Pointing records for screenshots and pages:
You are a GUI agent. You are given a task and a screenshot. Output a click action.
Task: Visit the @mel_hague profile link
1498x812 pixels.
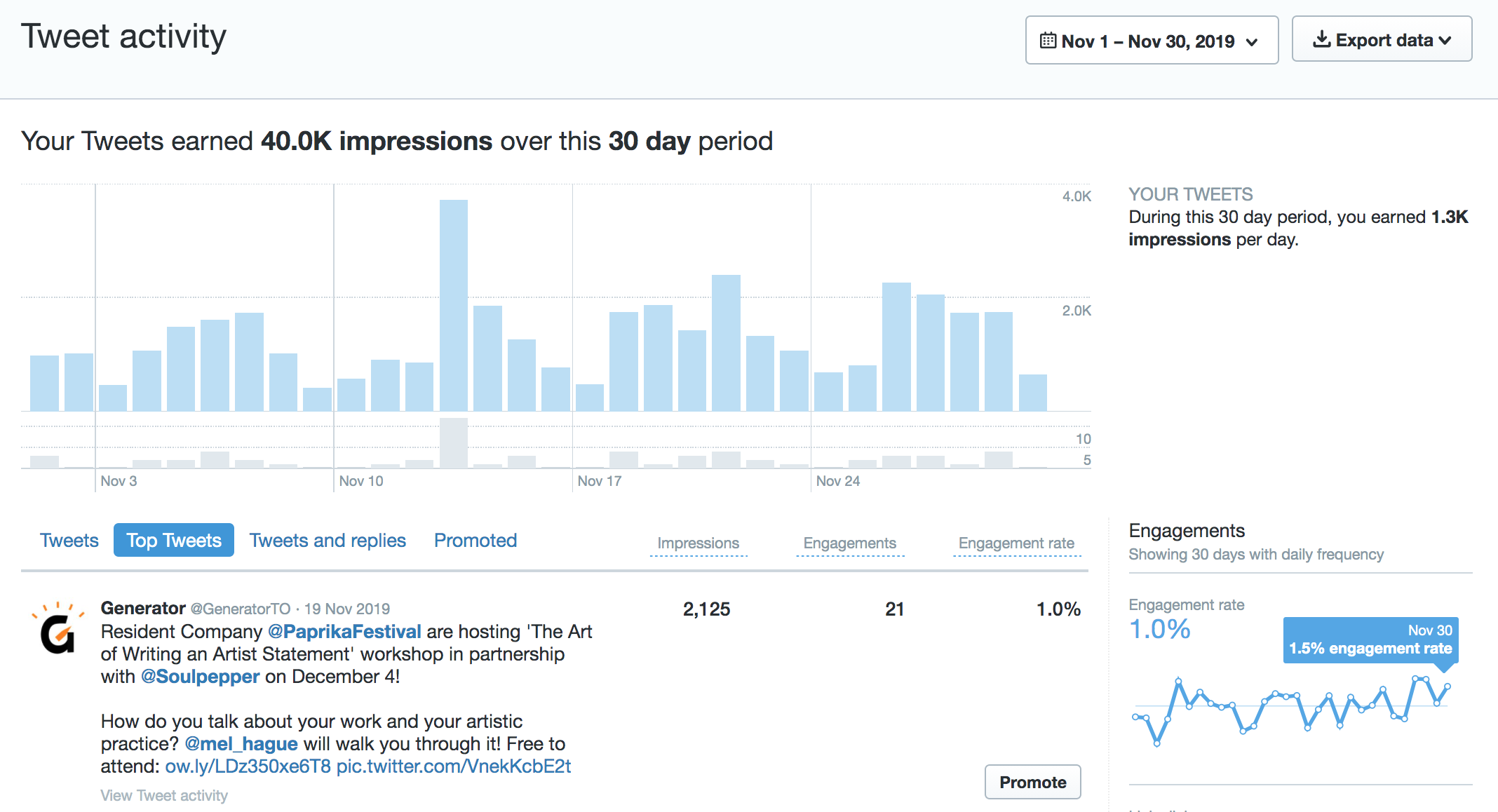(x=241, y=743)
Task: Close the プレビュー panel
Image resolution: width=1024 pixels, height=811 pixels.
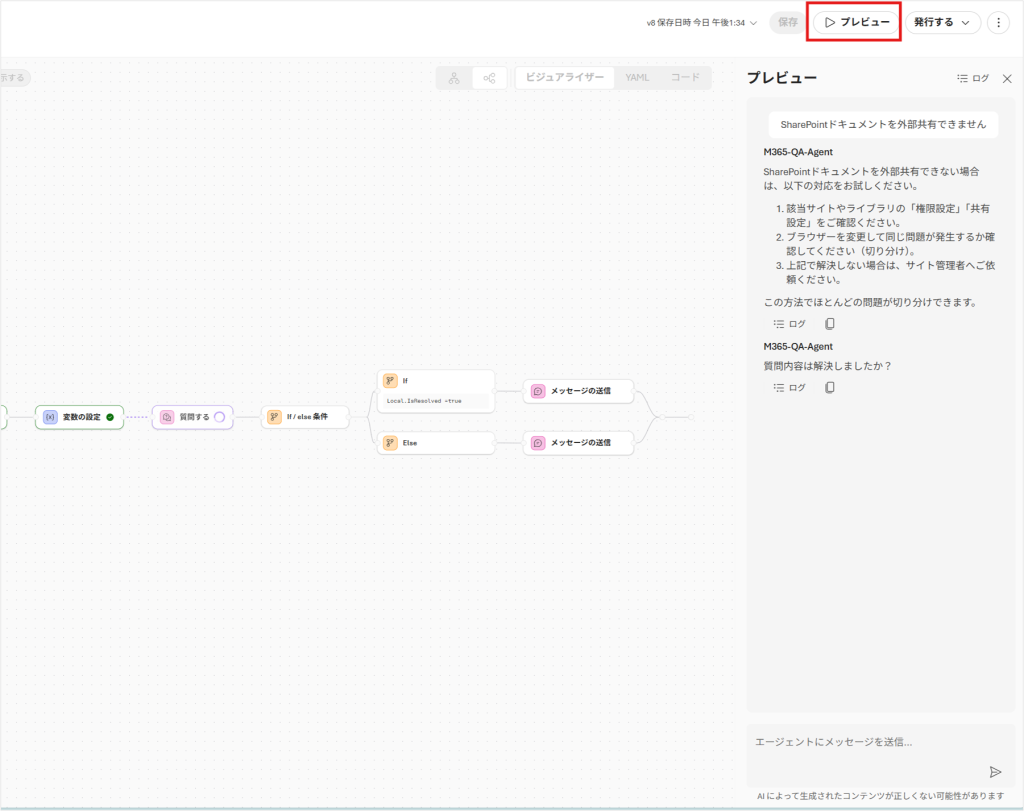Action: coord(1007,78)
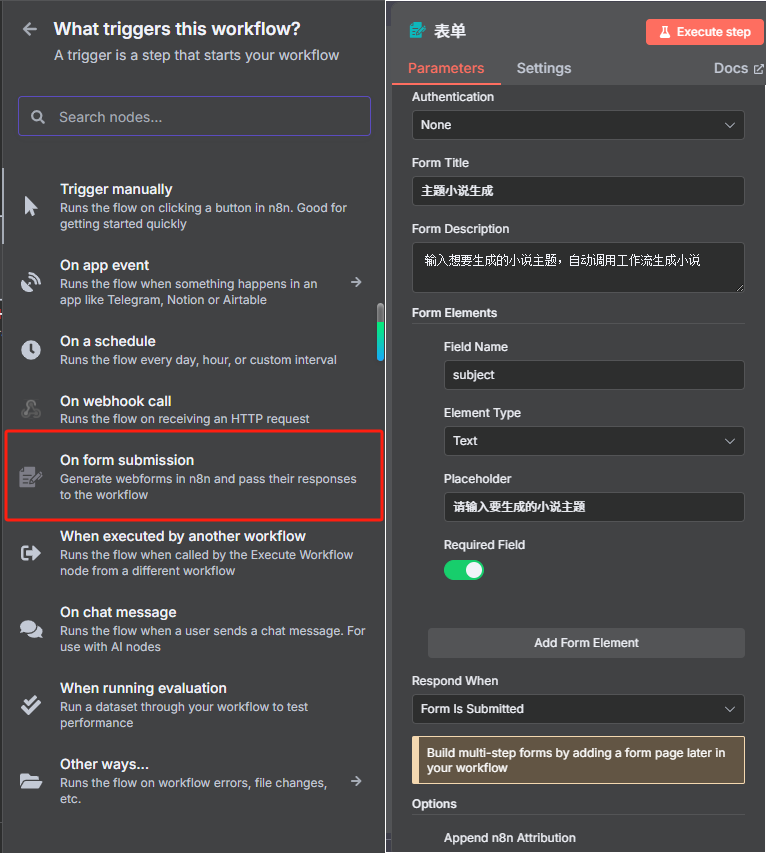Screen dimensions: 766x853
Task: Choose the When executed by another workflow icon
Action: click(31, 553)
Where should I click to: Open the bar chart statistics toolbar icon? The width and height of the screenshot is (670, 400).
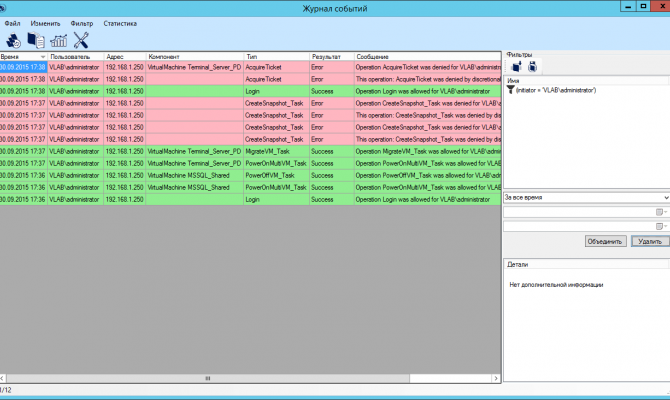(59, 41)
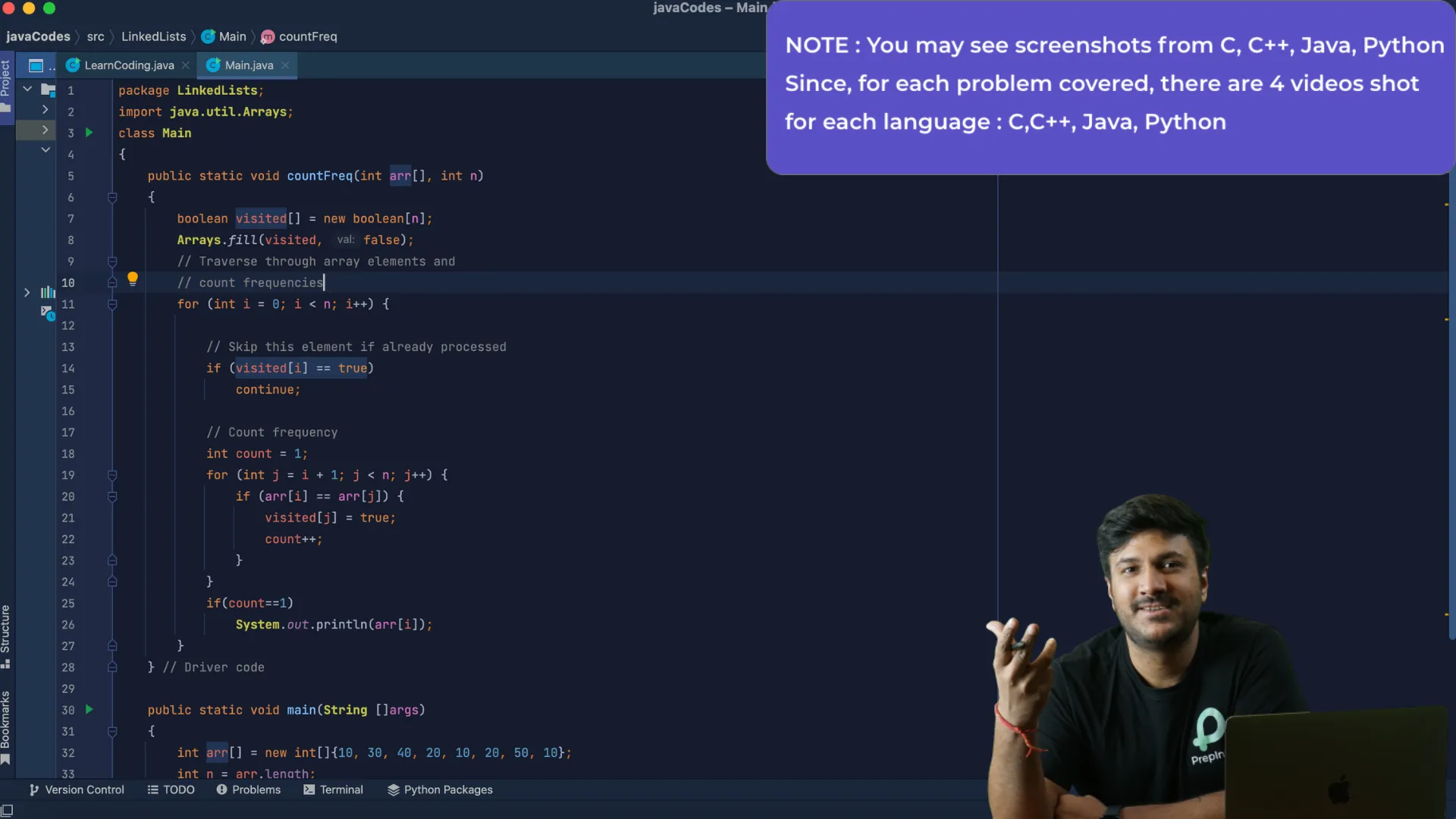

WHAT IS ASKED:
Put every line of the entries above into a Markdown table with the columns Row and Line, numbering the rows and skipping blank lines. Leave the pictures out.

THE OUTPUT:
| Row | Line |
|---|---|
| 1 | You are a GUI agent. You are given a task and a screenshot. Output a click action. |
| 2 | Task: Visit the @mel_hague profile link |
| 3 | 1498x812 pixels. |
| 4 | (x=241, y=743) |
| 5 | Task: Close the プレビュー panel |
| 6 | Image resolution: width=1024 pixels, height=811 pixels. |
| 7 | Action: coord(1007,78) |
| 8 | Screen dimensions: 766x853 |
| 9 | Task: Choose the When executed by another workflow icon |
| 10 | Action: click(31, 553) |
| 11 | Where should I click to: Open the bar chart statistics toolbar icon? The width and height of the screenshot is (670, 400). |
| 12 | (59, 41) |